What do informal carers need?
In Europe, 80% of all care is provided by informal carers – i.e. people providing usually unpaid care to someone with a chronic disease, disability or any other long-lasting health or care need, outside of a professional or formal framework. Although carers are the cornerstone of our long-term care systems, their contribution is seldom acknowledged and their needs rarely discussed. Yet, current societal trends (including notably the ageing of our societies, the increasing occurrence of comorbidity among dependent people, and the increasing mobility and changes in family structures) put informal carers under excessive pressure. The sustainability of their effort is at stake and without adequate support, these people are likely to reach a breaking point and become unable to provide quality care anymore. Some policies and practices have been developed to address this reality, mostly at local level, but they remain largely insufficient, extremely fragmented, geographically uneven and not always sustainable.
While caring for a relative can bring a lot of personal satisfaction, the task is often taken up without any preliminary preparation, in the context of a crisis, by a relative who may already have other family or employment obligations. This can generate personal costs as being a carer is often associated with poverty, physical and mental health problems, isolation, employment-related issues and financial worries.
For more in-depth information, we invite you to read the Eurocarers’ briefing on “What do informal carers need?
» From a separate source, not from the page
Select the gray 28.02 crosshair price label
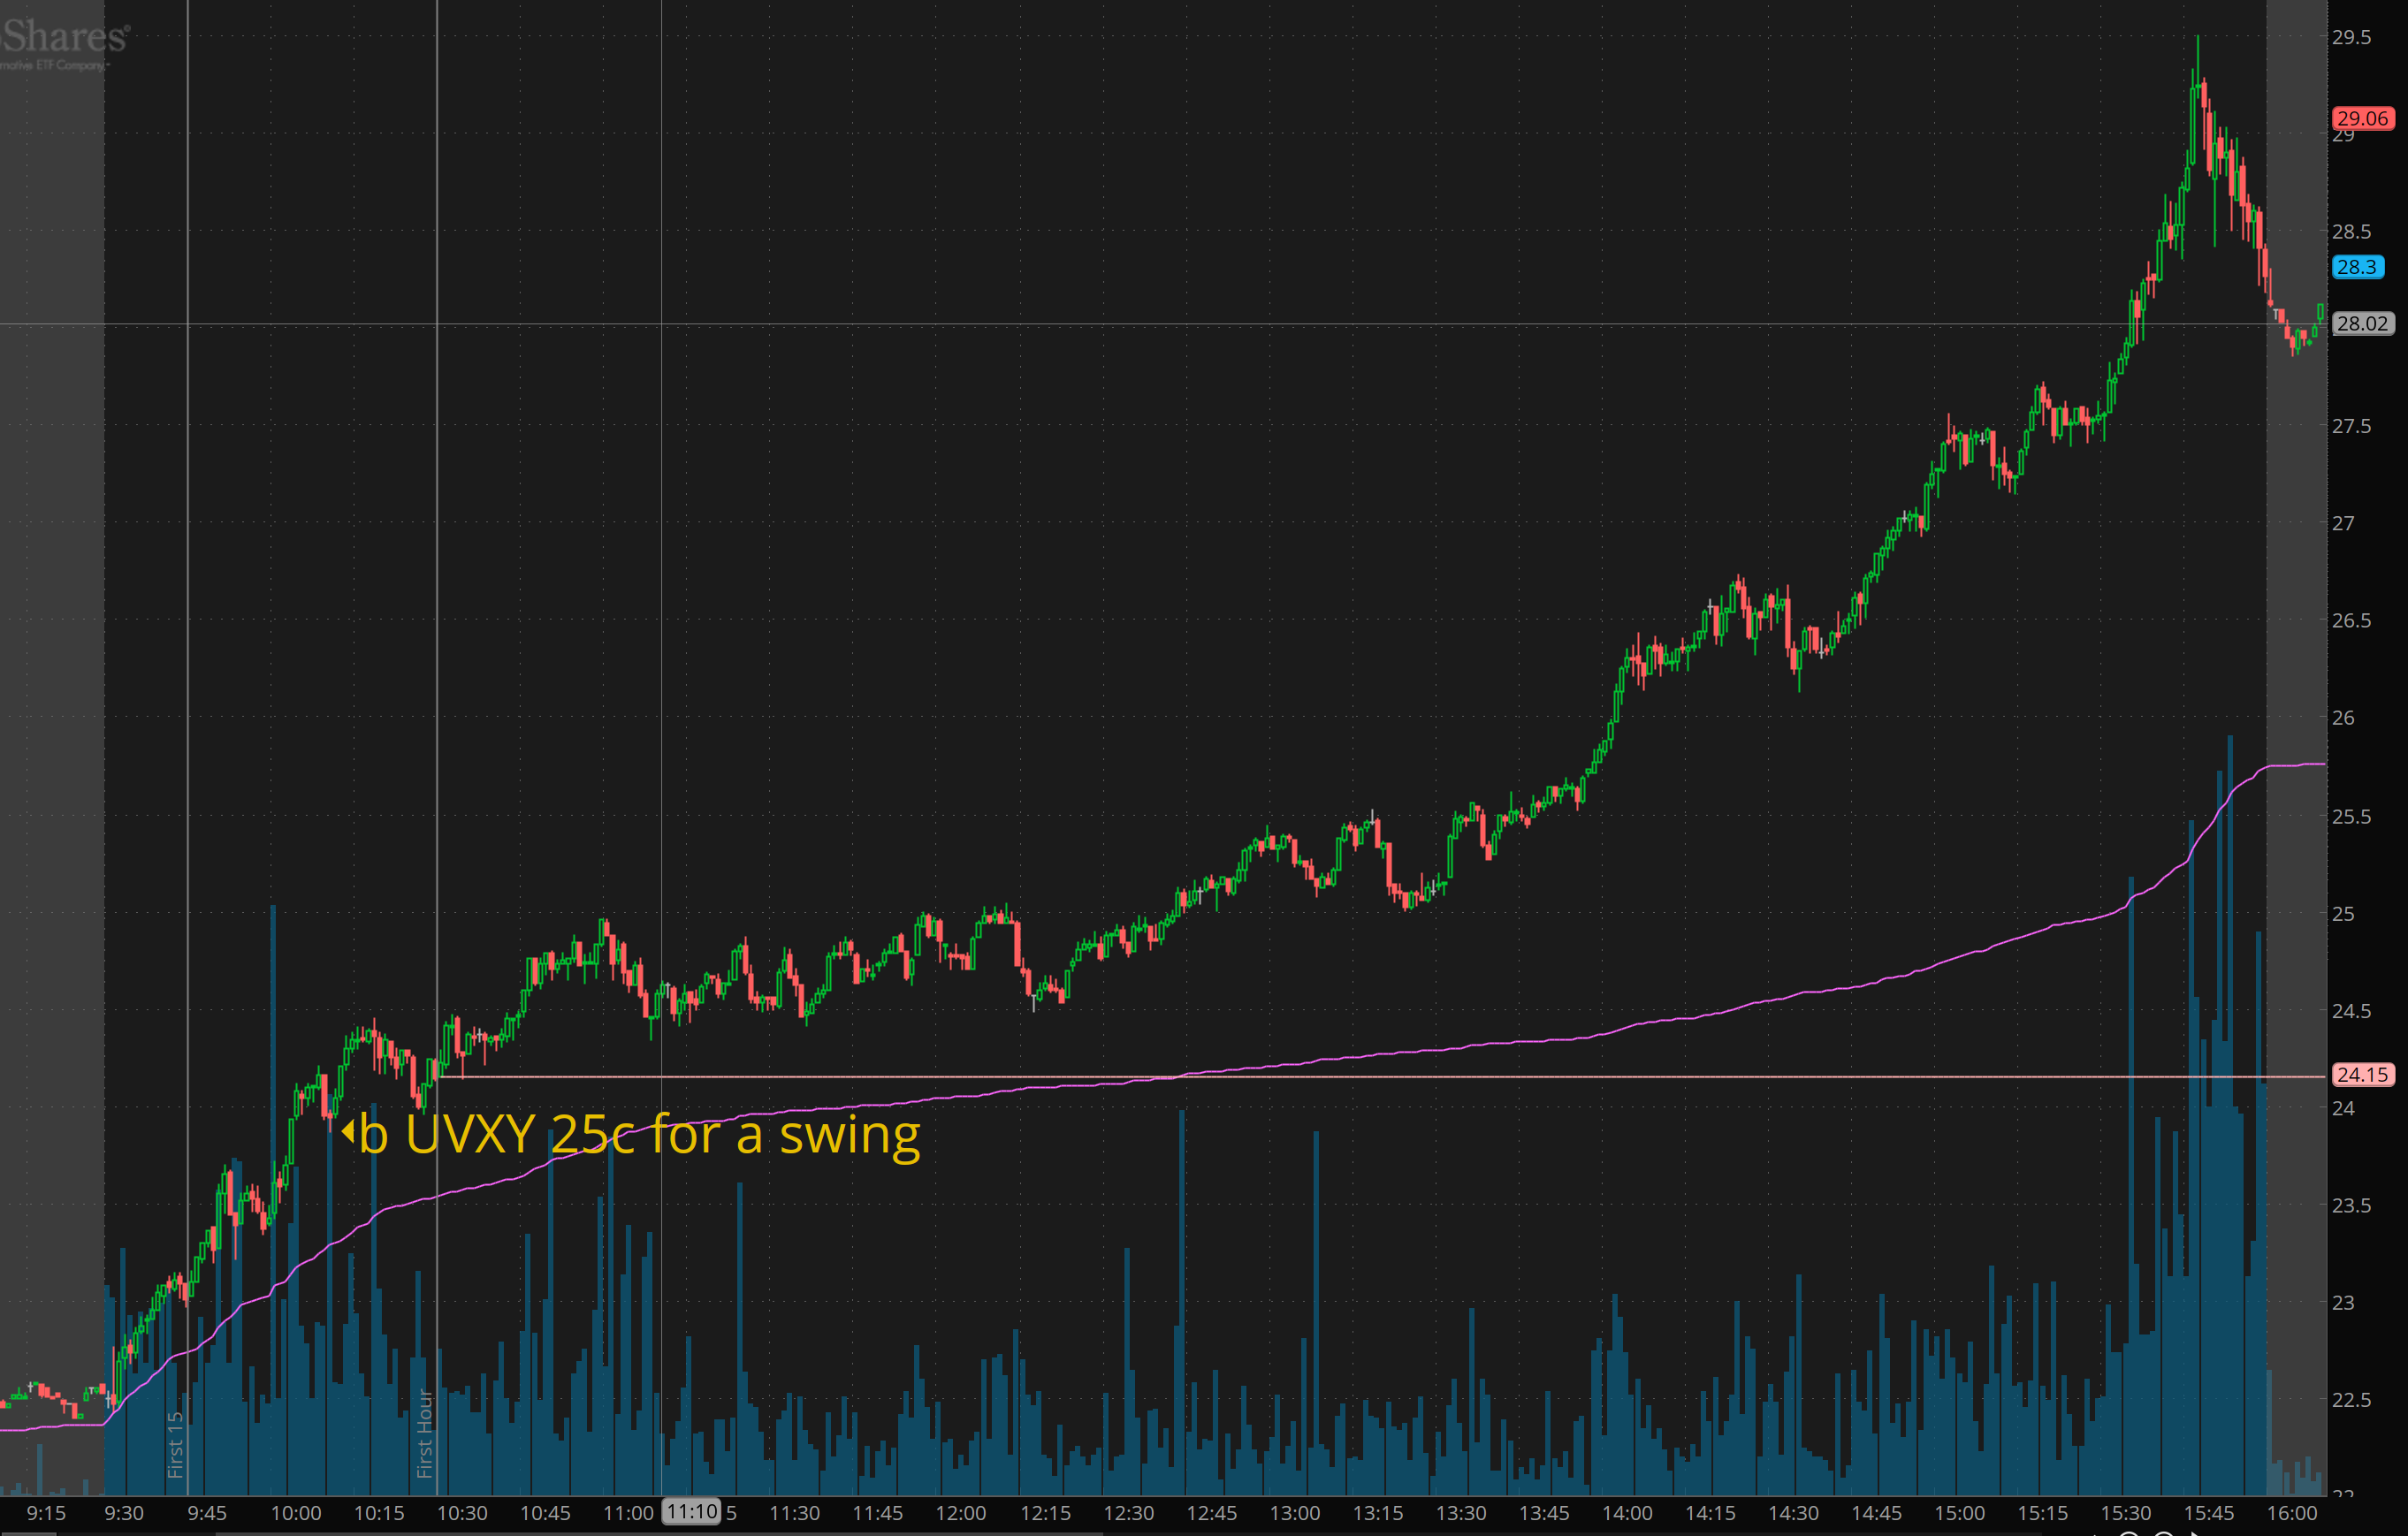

Towards a fair and rights-based deal“.
Informal carers may not be able to find or stay in other formal work, and so may pay little or nothing in taxes and social contributions. Informal carers, and especially women, have been found to be at higher risk of poverty, reflecting a weaker attachment to the labour force and hence the accrual of lower pension entitlements. Viitanen (2005), in a study of 13 EU countries, found that single women with care responsibilities for older people incur a greater risk of old–age poverty. Intensive carers tend to have lower income than non-intensive carers: 60% of them are in the first and second income quintiles compared to 40% of non-intensive carers. Unless there is good access to formal care support and policies enabling people to combine work and family responsibilities, as in some Northern European countries, care can entail substantial economic sacrifice; informal carers may be forced to cut down their working time or leave paid employment altogether. Obligations to look after elderly relatives can also cause poverty when informal carers reach pensionable age, unless arrangements have been made to help them to reconcile family and care responsibilities and (as in Germany and Slovakia, for example) to build up pension rights.